━━━ MATERIAL SHOWN

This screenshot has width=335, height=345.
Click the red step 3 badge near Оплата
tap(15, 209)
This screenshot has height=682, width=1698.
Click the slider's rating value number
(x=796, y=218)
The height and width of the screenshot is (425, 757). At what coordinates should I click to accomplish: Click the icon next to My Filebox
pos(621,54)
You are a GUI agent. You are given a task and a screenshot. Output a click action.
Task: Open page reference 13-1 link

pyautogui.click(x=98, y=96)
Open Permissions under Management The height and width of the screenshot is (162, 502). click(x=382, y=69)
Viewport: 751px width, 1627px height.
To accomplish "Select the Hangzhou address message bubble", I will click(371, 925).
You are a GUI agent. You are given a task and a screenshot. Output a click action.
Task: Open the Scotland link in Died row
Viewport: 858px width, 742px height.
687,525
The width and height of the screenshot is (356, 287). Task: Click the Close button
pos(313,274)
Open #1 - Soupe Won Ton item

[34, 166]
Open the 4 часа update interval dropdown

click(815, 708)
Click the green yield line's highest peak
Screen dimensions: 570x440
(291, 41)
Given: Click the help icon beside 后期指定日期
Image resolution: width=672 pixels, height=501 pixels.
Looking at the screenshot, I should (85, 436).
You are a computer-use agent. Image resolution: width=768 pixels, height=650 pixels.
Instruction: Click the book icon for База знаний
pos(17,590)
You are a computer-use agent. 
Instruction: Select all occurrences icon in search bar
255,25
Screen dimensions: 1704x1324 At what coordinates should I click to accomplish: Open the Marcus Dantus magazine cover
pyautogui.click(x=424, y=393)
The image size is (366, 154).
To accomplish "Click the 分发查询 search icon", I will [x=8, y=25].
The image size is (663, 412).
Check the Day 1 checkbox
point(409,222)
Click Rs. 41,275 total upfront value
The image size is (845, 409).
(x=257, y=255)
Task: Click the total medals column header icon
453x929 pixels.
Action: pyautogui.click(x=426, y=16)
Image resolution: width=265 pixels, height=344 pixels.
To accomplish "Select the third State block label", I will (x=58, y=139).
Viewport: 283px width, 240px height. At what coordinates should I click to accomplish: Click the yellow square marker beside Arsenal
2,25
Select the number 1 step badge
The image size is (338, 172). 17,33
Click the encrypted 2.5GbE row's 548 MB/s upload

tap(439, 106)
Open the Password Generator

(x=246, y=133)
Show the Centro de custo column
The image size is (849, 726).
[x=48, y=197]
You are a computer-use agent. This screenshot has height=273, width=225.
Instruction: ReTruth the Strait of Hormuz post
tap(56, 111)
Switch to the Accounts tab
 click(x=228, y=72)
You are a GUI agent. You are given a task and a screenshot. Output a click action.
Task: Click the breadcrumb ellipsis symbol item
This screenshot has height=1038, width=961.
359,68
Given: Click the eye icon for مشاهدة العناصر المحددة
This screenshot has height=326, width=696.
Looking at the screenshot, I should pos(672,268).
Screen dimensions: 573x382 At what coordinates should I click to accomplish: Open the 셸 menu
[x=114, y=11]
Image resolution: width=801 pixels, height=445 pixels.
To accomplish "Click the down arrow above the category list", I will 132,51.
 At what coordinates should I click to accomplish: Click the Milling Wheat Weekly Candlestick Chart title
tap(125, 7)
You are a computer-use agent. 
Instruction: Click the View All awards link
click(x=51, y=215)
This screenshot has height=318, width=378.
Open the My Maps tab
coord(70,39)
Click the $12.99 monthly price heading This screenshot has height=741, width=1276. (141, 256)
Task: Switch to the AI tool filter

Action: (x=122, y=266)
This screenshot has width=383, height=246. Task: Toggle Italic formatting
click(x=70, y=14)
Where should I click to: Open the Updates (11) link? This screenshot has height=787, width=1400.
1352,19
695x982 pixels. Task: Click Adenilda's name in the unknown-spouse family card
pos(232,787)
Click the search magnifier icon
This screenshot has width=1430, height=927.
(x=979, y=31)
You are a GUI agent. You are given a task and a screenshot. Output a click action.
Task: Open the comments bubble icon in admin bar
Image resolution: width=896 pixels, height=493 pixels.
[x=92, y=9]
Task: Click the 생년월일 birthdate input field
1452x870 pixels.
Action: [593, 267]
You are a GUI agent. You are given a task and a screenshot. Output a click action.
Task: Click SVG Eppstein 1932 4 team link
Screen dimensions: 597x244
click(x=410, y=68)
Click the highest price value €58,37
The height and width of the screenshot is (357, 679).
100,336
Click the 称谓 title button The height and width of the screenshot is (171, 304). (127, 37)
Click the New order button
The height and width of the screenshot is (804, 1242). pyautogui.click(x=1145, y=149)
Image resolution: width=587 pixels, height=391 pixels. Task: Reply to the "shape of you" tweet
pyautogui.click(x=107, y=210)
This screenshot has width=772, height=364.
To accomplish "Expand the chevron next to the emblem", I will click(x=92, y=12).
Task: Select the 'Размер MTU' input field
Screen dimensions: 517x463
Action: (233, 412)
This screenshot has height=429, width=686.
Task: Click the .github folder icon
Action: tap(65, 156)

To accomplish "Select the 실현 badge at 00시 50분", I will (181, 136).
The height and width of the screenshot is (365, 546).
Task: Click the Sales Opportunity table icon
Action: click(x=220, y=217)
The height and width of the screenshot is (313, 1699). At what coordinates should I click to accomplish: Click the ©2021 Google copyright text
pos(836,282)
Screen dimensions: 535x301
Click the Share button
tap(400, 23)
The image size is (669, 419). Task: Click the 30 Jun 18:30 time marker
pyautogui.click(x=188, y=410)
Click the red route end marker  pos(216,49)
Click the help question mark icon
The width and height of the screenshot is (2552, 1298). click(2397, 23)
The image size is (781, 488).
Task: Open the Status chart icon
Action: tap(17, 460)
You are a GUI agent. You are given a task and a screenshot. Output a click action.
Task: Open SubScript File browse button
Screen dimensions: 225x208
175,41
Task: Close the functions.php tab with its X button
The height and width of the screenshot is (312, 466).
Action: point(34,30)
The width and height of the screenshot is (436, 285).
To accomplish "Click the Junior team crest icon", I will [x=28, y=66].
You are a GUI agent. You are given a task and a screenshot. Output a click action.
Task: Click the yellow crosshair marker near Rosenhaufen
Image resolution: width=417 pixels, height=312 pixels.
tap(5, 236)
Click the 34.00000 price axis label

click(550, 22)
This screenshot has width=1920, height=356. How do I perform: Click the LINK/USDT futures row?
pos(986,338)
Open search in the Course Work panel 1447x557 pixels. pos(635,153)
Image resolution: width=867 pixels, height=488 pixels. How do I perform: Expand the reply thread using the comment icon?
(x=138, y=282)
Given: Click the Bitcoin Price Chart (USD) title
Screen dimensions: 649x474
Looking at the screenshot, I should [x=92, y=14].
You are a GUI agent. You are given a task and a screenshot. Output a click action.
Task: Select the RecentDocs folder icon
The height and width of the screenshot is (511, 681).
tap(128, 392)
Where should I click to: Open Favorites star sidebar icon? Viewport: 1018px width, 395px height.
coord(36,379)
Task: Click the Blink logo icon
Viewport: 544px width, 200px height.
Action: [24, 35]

━━━━━━

REQUEST = Reproduce all of the material above, changing every occurrence of "Viewport" to "Display" and leaving everything else untouched.

WRITTEN RESPONSE =
This screenshot has width=335, height=345.
Click the red step 3 badge near Оплата
tap(15, 209)
This screenshot has height=682, width=1698.
Click the slider's rating value number
(x=796, y=218)
The height and width of the screenshot is (425, 757). At what coordinates should I click to accomplish: Click the icon next to My Filebox
pos(621,54)
You are a GUI agent. You are given a task and a screenshot. Output a click action.
Task: Open page reference 13-1 link

pyautogui.click(x=98, y=96)
Open Permissions under Management The height and width of the screenshot is (162, 502). click(x=382, y=69)
Display: 751px width, 1627px height.
To accomplish "Select the Hangzhou address message bubble", I will click(371, 925).
You are a GUI agent. You are given a task and a screenshot. Output a click action.
Task: Open the Scotland link in Died row
Display: 858px width, 742px height.
687,525
The width and height of the screenshot is (356, 287). Task: Click the Close button
pos(313,274)
Open #1 - Soupe Won Ton item

[34, 166]
Open the 4 часа update interval dropdown

click(815, 708)
Click the green yield line's highest peak
Screen dimensions: 570x440
(291, 41)
Given: Click the help icon beside 后期指定日期
Image resolution: width=672 pixels, height=501 pixels.
Looking at the screenshot, I should (85, 436).
You are a computer-use agent. Image resolution: width=768 pixels, height=650 pixels.
Instruction: Click the book icon for База знаний
pos(17,590)
You are a computer-use agent. 
Instruction: Select all occurrences icon in search bar
255,25
Screen dimensions: 1704x1324 At what coordinates should I click to accomplish: Open the Marcus Dantus magazine cover
pyautogui.click(x=424, y=393)
The image size is (366, 154).
To accomplish "Click the 分发查询 search icon", I will [x=8, y=25].
The image size is (663, 412).
Check the Day 1 checkbox
point(409,222)
Click Rs. 41,275 total upfront value
The image size is (845, 409).
(x=257, y=255)
Task: Click the total medals column header icon
453x929 pixels.
Action: pyautogui.click(x=426, y=16)
Image resolution: width=265 pixels, height=344 pixels.
To accomplish "Select the third State block label", I will (x=58, y=139).
Display: 283px width, 240px height. At what coordinates should I click to accomplish: Click the yellow square marker beside Arsenal
2,25
Select the number 1 step badge
The image size is (338, 172). 17,33
Click the encrypted 2.5GbE row's 548 MB/s upload

tap(439, 106)
Open the Password Generator

(x=246, y=133)
Show the Centro de custo column
The image size is (849, 726).
[x=48, y=197]
You are a computer-use agent. This screenshot has height=273, width=225.
Instruction: ReTruth the Strait of Hormuz post
tap(56, 111)
Switch to the Accounts tab
 click(x=228, y=72)
You are a GUI agent. You are given a task and a screenshot. Output a click action.
Task: Click the breadcrumb ellipsis symbol item
This screenshot has height=1038, width=961.
359,68
Given: Click the eye icon for مشاهدة العناصر المحددة
This screenshot has height=326, width=696.
Looking at the screenshot, I should pos(672,268).
Screen dimensions: 573x382 At what coordinates should I click to accomplish: Open the 셸 menu
[x=114, y=11]
Image resolution: width=801 pixels, height=445 pixels.
To accomplish "Click the down arrow above the category list", I will 132,51.
 At what coordinates should I click to accomplish: Click the Milling Wheat Weekly Candlestick Chart title
tap(125, 7)
You are a computer-use agent. 
Instruction: Click the View All awards link
click(x=51, y=215)
This screenshot has height=318, width=378.
Open the My Maps tab
coord(70,39)
Click the $12.99 monthly price heading This screenshot has height=741, width=1276. (141, 256)
Task: Switch to the AI tool filter

Action: (x=122, y=266)
This screenshot has width=383, height=246. Task: Toggle Italic formatting
click(x=70, y=14)
Where should I click to: Open the Updates (11) link? This screenshot has height=787, width=1400.
1352,19
695x982 pixels. Task: Click Adenilda's name in the unknown-spouse family card
pos(232,787)
Click the search magnifier icon
This screenshot has width=1430, height=927.
(x=979, y=31)
You are a GUI agent. You are given a task and a screenshot. Output a click action.
Task: Open the comments bubble icon in admin bar
Image resolution: width=896 pixels, height=493 pixels.
[x=92, y=9]
Task: Click the 생년월일 birthdate input field
1452x870 pixels.
Action: [593, 267]
You are a GUI agent. You are given a task and a screenshot. Output a click action.
Task: Click SVG Eppstein 1932 4 team link
Screen dimensions: 597x244
click(x=410, y=68)
Click the highest price value €58,37
The height and width of the screenshot is (357, 679).
100,336
Click the 称谓 title button The height and width of the screenshot is (171, 304). (127, 37)
Click the New order button
The height and width of the screenshot is (804, 1242). pyautogui.click(x=1145, y=149)
Image resolution: width=587 pixels, height=391 pixels. Task: Reply to the "shape of you" tweet
pyautogui.click(x=107, y=210)
This screenshot has width=772, height=364.
To accomplish "Expand the chevron next to the emblem", I will click(x=92, y=12).
Task: Select the 'Размер MTU' input field
Screen dimensions: 517x463
Action: (233, 412)
This screenshot has height=429, width=686.
Task: Click the .github folder icon
Action: tap(65, 156)

To accomplish "Select the 실현 badge at 00시 50분", I will (181, 136).
The height and width of the screenshot is (365, 546).
Task: Click the Sales Opportunity table icon
Action: click(x=220, y=217)
The height and width of the screenshot is (313, 1699). At what coordinates should I click to accomplish: Click the ©2021 Google copyright text
pos(836,282)
Screen dimensions: 535x301
Click the Share button
tap(400, 23)
The image size is (669, 419). Task: Click the 30 Jun 18:30 time marker
pyautogui.click(x=188, y=410)
Click the red route end marker  pos(216,49)
Click the help question mark icon
The width and height of the screenshot is (2552, 1298). click(2397, 23)
The image size is (781, 488).
Task: Open the Status chart icon
Action: tap(17, 460)
You are a GUI agent. You are given a task and a screenshot. Output a click action.
Task: Open SubScript File browse button
Screen dimensions: 225x208
175,41
Task: Close the functions.php tab with its X button
The height and width of the screenshot is (312, 466).
Action: point(34,30)
The width and height of the screenshot is (436, 285).
To accomplish "Click the Junior team crest icon", I will [x=28, y=66].
You are a GUI agent. You are given a task and a screenshot. Output a click action.
Task: Click the yellow crosshair marker near Rosenhaufen
Image resolution: width=417 pixels, height=312 pixels.
tap(5, 236)
Click the 34.00000 price axis label

click(550, 22)
This screenshot has width=1920, height=356. How do I perform: Click the LINK/USDT futures row?
pos(986,338)
Open search in the Course Work panel 1447x557 pixels. pos(635,153)
Image resolution: width=867 pixels, height=488 pixels. How do I perform: Expand the reply thread using the comment icon?
(x=138, y=282)
Given: Click the Bitcoin Price Chart (USD) title
Screen dimensions: 649x474
Looking at the screenshot, I should [x=92, y=14].
You are a GUI agent. You are given a task and a screenshot. Output a click action.
Task: Select the RecentDocs folder icon
The height and width of the screenshot is (511, 681).
tap(128, 392)
Where should I click to: Open Favorites star sidebar icon? Display: 1018px width, 395px height.
coord(36,379)
Task: Click the Blink logo icon
Display: 544px width, 200px height.
Action: [24, 35]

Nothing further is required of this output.